Как видим, есть серьезные соображения, когда речь идет о замене указным правом, хотя бы временной, регламентации общественных отношений, требующих законодательного решения. И позиция КС, отраженная в его постановлении, создает совершенно новую ситуацию, делая президентскую практику легитимной, но отнюдь не снимая проблем, о которых сказано выше.

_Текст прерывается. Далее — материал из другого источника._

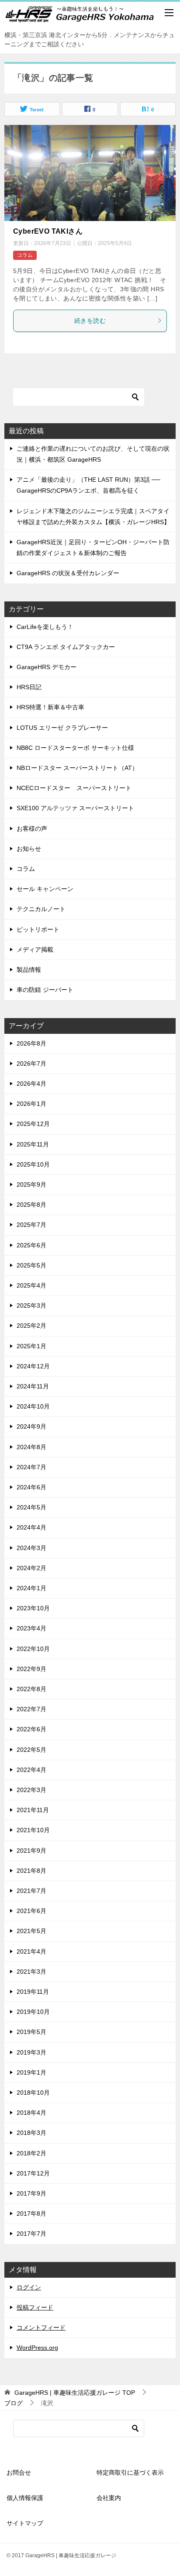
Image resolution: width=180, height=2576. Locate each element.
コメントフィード (41, 2327)
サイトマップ (25, 2523)
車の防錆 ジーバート (45, 989)
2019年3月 (31, 2052)
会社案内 (109, 2497)
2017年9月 (31, 2193)
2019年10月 (33, 2011)
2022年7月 (31, 1709)
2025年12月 (33, 1123)
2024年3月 (31, 1547)
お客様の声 (32, 828)
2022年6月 (31, 1729)
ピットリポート (38, 929)
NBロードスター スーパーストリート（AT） (77, 767)
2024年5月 (31, 1507)
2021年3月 (31, 1971)
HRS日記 (29, 687)
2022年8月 (31, 1688)
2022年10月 (33, 1648)
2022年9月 (31, 1668)
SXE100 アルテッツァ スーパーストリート (75, 808)
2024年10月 (33, 1406)
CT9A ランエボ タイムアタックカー (66, 646)
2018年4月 (31, 2112)
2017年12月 (33, 2173)
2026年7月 (31, 1063)
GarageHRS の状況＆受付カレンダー (68, 573)
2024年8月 (31, 1446)
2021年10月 (33, 1830)
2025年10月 (33, 1164)
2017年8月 (31, 2213)
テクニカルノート (41, 908)
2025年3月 (31, 1305)
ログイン (29, 2287)
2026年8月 (31, 1043)
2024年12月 (33, 1366)
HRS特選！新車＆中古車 (50, 707)
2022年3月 (31, 1789)
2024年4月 (31, 1527)
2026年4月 (31, 1083)
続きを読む (90, 320)
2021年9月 (31, 1850)
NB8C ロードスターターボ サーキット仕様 (75, 747)
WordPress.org (37, 2347)
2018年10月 (33, 2092)
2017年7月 (31, 2233)
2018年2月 (31, 2153)
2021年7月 (31, 1890)
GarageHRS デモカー (46, 666)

Приведенные примеры подтверждают то, что толкование Конституции КС превращается в создание новых норм права. Б.С.Эбзеев пишет: толкование Конституции и ее норм включает в свое содержание как уяснение (самим КС), так и разъяснение (иным субъектам права) смысла интерпретируемых норм. Другими словами, процесс толкования означает и познание конституционной нормы самим интерпретатором, и разъяснение нормы, т.е. доведение КС до всеобщего сведения познанного им содержания конституционных норм и выраженной в них воли законодателя"*(253). Однако если "познанное судом содержание норм Конституции" налицо, то "выраженной в них воли законодателя", думается, зачастую нет и в помине. И, конечно, это вызывает озабоченность: в какой мере мнение 19 юристов, в силу обязательности решений КС становящееся истиной в последней инстанции, действительно объективно; не отражает ли оно всего лишь один из подходов к проблеме? Ведь нередко и среди членов КС нет единства, о чем свидетельствуют особые мнения отдельных судей.

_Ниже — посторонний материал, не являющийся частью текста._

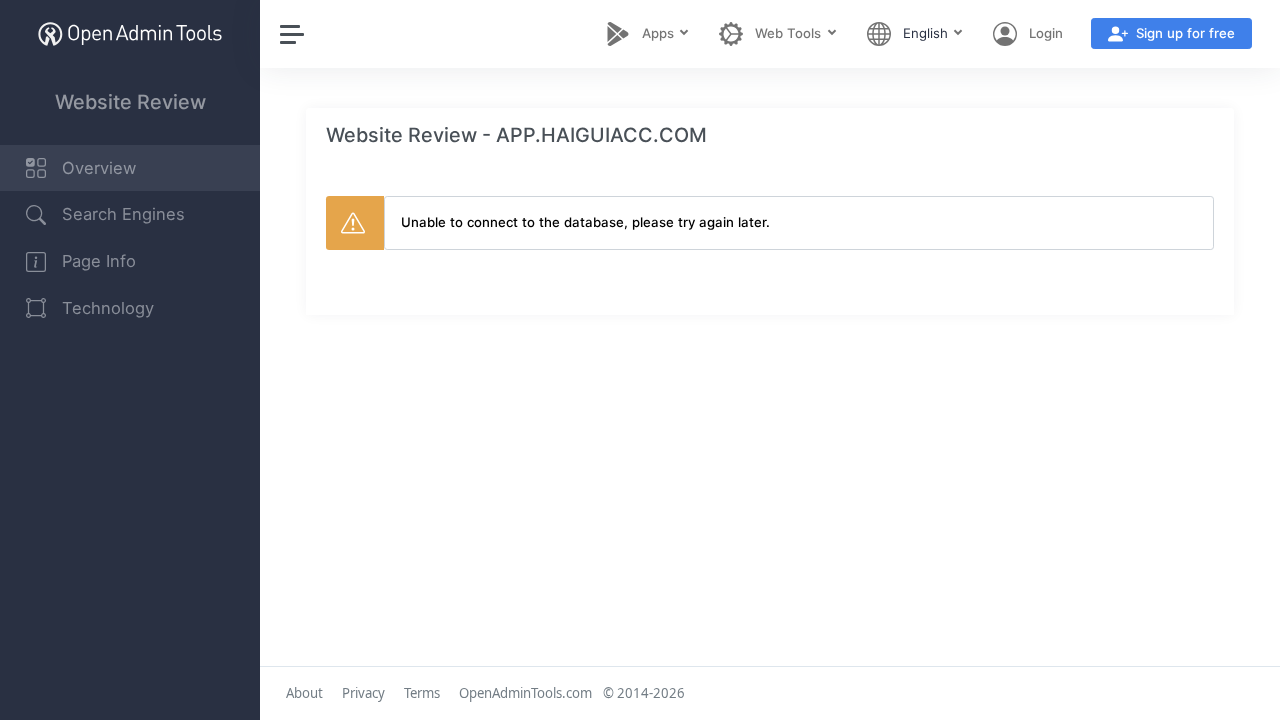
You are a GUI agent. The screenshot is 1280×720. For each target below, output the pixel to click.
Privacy (363, 693)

Решение данной проблемы видится отнюдь не в лишении КС права на толкование Конституции, а в коренном изменении ситуации, делающей сплошь и рядом необходимым такое толкование в силу дефектности Конституции. Суть дела, следовательно, в самой Конституции. Если она буквально начинена неясными положениями, если на них приходится спотыкаться, только начиная процесс реализации соответствующей нормы Конституции, не проще ли начать с совершенствования самого Основного Закона? Когда непонятно, как норму Конституции применять, ее надо изменить, чтобы это стало очевидно. И сделать это должен первый законодатель - тот, кто принимает Конституцию. Кстати, в этом - еще одна из причин нежелательности вынесения Конституции на референдум. Если сохраняется порядок изменения Конституции новым референдумом, если в тексте, принятом народом, не будет оговорено, что изменить Конституцию вправе парламент квалифицированным большинством голосов, каждый раз, когда возникает трудность восприятия нормы Конституции, неизбежным становится параллельное конституционное регулирование, исходящее от Конституционного Суда (в других странах - от аналогичного органа или от самого парламента).

Предлагаемый путь позволяет, во-первых, сохранить ценность самой Конституции; во-вторых, первые роли оставить за парламентом, как одной из форм выражения народного суверенитета.